Task description: Take the entries that follow and return exactly the lines from the one holding "[Whatsapp] (236, 2212)" through the one holding "Pazar (200, 996)", both included. Nothing else is needed.

━━━━━ Data shown ━━━━━

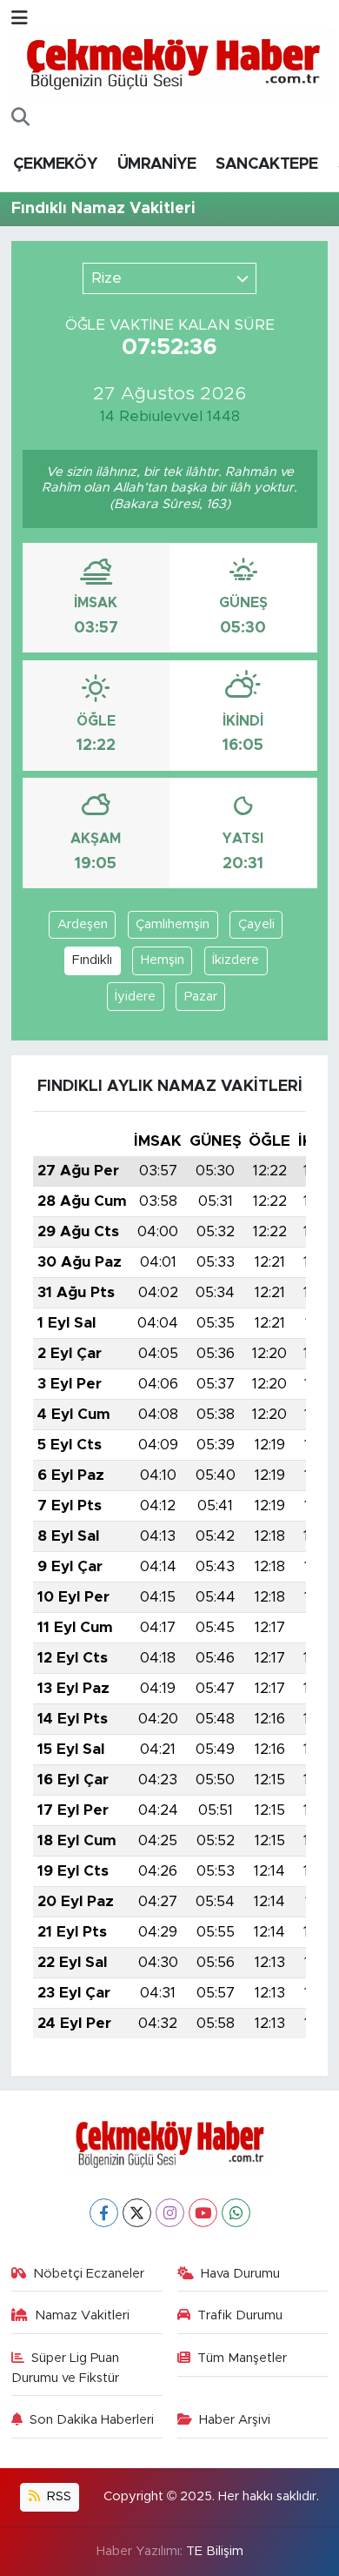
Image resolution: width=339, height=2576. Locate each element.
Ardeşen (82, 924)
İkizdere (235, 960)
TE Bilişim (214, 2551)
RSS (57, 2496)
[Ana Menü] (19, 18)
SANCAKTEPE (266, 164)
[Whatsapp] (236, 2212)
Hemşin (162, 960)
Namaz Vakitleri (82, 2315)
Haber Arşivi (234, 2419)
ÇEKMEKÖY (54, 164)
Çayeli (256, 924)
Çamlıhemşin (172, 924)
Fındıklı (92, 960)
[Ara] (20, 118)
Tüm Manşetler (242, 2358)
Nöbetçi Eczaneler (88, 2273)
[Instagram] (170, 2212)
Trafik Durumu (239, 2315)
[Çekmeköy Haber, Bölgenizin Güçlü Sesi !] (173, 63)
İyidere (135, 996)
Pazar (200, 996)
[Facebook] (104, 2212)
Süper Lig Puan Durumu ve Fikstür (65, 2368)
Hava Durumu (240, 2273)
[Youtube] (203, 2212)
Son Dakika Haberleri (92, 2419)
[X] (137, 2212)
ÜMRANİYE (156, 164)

━━━━━
━━━━━ Data shown ━━━━━

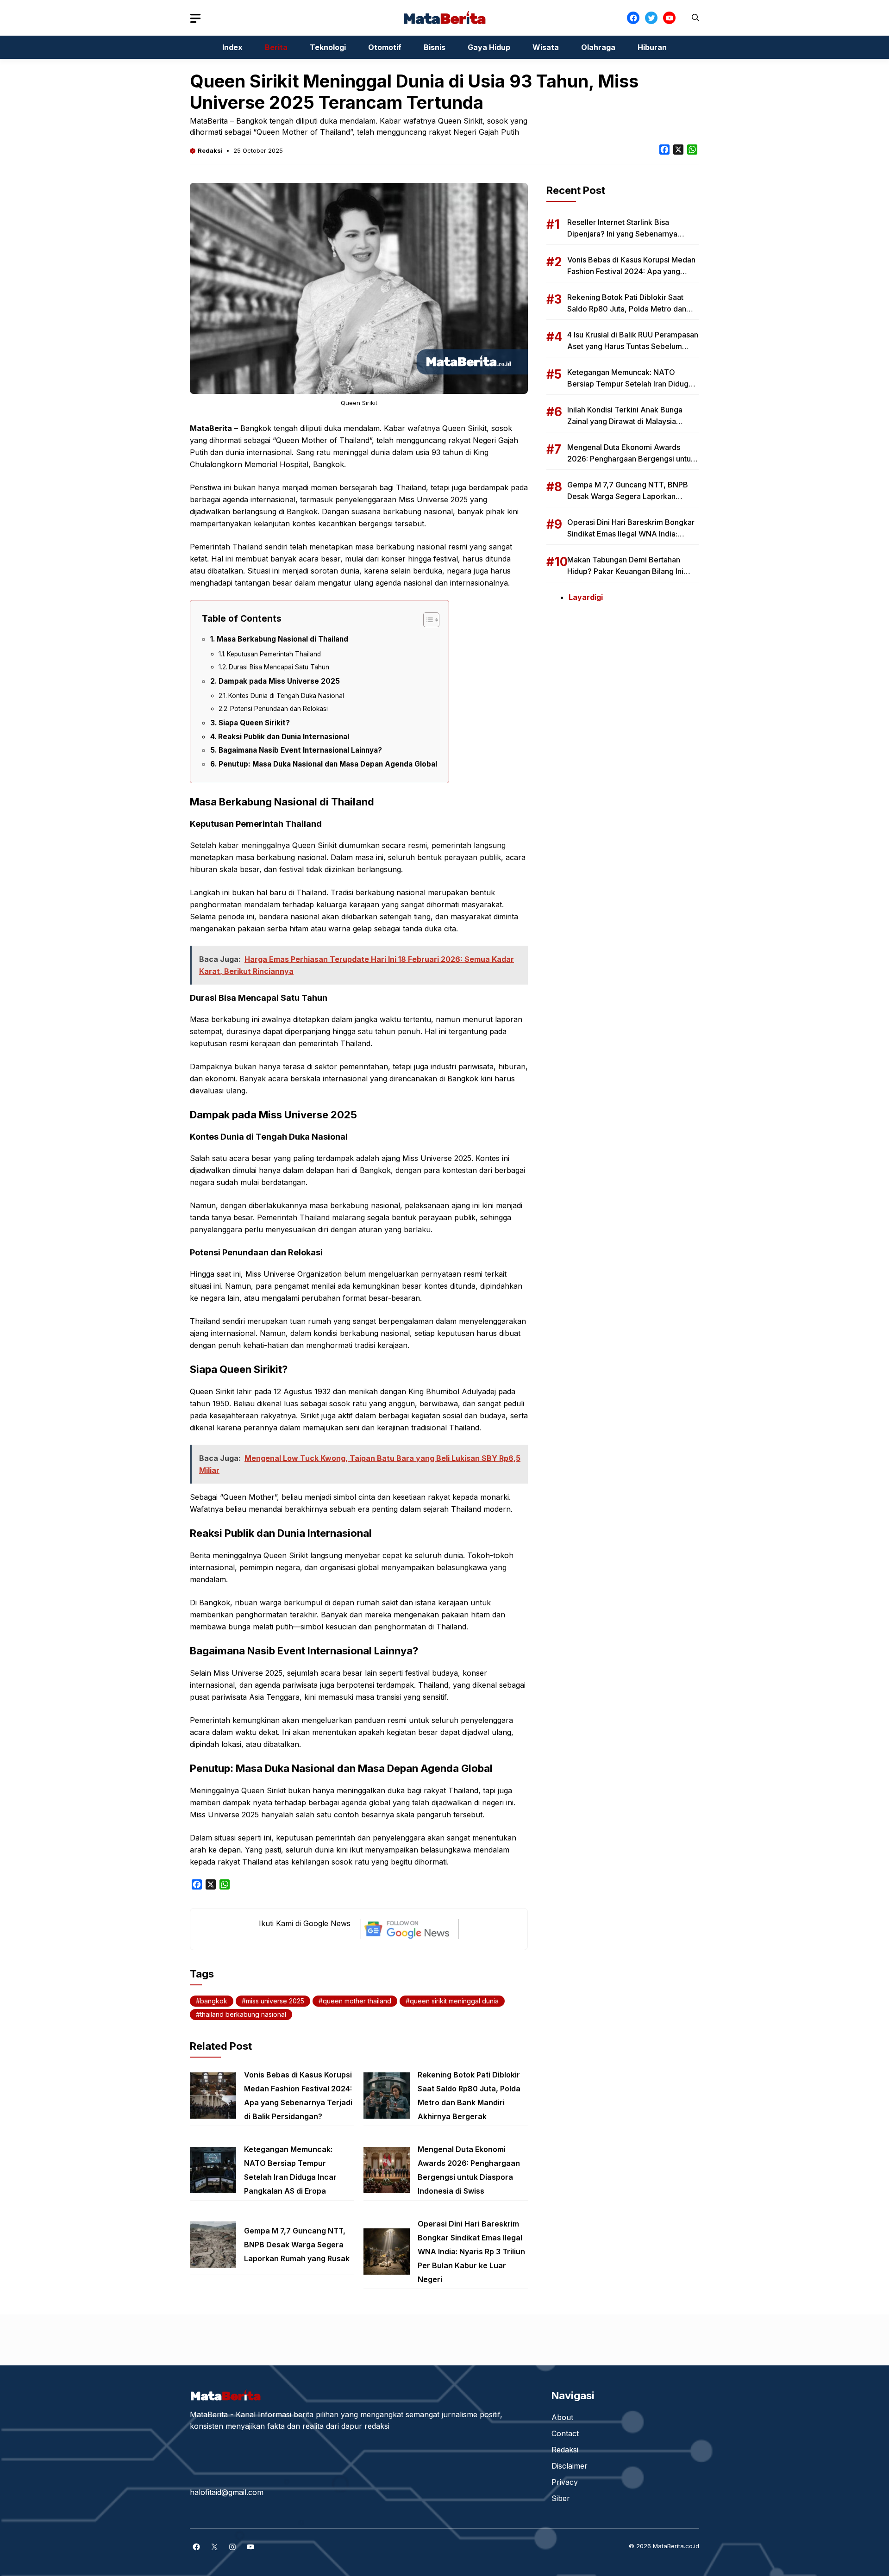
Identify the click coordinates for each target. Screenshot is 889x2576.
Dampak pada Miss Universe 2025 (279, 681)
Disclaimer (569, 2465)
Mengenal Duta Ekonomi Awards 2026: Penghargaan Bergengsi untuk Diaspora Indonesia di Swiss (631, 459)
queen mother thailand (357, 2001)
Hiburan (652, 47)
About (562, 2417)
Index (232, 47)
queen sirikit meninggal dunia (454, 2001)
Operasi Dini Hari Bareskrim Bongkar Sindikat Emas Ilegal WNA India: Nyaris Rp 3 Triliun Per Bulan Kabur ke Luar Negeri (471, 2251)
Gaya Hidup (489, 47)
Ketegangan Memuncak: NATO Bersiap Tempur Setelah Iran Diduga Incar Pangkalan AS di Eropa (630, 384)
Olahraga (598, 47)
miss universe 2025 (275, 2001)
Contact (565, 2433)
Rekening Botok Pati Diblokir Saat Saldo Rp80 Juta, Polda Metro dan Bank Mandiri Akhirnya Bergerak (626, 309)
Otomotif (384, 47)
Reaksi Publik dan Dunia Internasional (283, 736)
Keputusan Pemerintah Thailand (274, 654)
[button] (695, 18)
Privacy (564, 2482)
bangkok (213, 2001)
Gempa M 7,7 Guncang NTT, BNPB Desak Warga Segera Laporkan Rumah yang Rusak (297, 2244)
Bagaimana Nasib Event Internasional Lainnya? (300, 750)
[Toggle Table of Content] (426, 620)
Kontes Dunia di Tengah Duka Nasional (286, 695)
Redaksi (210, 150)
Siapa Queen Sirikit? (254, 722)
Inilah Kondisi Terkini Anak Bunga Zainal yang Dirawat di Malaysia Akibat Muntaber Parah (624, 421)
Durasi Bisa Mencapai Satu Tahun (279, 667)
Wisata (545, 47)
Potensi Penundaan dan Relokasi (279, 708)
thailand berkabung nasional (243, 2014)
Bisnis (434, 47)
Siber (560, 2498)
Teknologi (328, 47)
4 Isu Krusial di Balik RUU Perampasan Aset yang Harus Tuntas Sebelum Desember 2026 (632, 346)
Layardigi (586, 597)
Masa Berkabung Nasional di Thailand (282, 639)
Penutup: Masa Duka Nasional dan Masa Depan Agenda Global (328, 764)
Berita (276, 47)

━━━━━

Solution for this exercise:
[Whatsapp] (236, 2212)
Hemşin (162, 960)
Namaz Vakitleri (82, 2315)
Haber Arşivi (234, 2419)
ÇEKMEKÖY (54, 164)
Çayeli (256, 924)
Çamlıhemşin (172, 924)
Fındıklı (92, 960)
[Ara] (20, 118)
Tüm Manşetler (242, 2358)
Nöbetçi Eczaneler (88, 2273)
[Instagram] (170, 2212)
Trafik Durumu (239, 2315)
[Çekmeköy Haber, Bölgenizin Güçlü Sesi !] (173, 63)
İyidere (135, 996)
Pazar (200, 996)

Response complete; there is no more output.